*Instructions to follow:* Go through the entries below and give the number of lines that have the string "computer", and only that.

Stored data
....
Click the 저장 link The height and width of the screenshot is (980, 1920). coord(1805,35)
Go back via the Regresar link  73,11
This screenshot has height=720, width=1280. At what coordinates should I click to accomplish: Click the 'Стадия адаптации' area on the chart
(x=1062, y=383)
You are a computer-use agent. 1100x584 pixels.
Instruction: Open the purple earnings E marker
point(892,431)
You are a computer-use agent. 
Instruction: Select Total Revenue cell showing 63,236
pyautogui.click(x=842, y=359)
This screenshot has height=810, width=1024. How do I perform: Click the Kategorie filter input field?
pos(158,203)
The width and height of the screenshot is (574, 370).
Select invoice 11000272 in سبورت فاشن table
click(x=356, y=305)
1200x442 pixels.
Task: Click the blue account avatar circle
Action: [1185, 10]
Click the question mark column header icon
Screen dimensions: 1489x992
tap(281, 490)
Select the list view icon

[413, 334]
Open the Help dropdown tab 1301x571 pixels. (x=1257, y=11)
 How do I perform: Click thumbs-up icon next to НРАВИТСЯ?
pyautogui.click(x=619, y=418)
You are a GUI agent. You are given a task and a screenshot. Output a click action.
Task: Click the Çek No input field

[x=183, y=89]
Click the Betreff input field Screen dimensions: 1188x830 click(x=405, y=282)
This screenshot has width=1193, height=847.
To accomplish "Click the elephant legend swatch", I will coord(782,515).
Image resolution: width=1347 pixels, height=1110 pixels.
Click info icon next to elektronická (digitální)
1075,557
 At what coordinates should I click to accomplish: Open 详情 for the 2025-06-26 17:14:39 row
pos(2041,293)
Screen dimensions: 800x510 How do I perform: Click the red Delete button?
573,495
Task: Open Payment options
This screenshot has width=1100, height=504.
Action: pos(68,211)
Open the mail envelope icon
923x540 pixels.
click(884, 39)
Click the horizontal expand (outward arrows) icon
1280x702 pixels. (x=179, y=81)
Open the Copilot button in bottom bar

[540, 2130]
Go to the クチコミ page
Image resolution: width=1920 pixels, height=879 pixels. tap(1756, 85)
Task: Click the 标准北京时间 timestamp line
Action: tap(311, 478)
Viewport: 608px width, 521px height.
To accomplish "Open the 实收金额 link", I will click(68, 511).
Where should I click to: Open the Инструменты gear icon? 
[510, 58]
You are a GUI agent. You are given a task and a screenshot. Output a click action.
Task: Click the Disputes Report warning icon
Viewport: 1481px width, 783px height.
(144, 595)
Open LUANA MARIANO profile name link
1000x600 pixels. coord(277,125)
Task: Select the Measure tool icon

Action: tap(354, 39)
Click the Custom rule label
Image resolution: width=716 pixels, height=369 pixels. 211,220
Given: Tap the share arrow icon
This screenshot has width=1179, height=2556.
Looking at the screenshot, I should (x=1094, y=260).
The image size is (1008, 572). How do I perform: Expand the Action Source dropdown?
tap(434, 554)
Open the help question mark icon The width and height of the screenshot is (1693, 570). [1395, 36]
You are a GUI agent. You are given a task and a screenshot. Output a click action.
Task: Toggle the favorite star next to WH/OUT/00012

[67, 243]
....
*Result for this exercise:* 2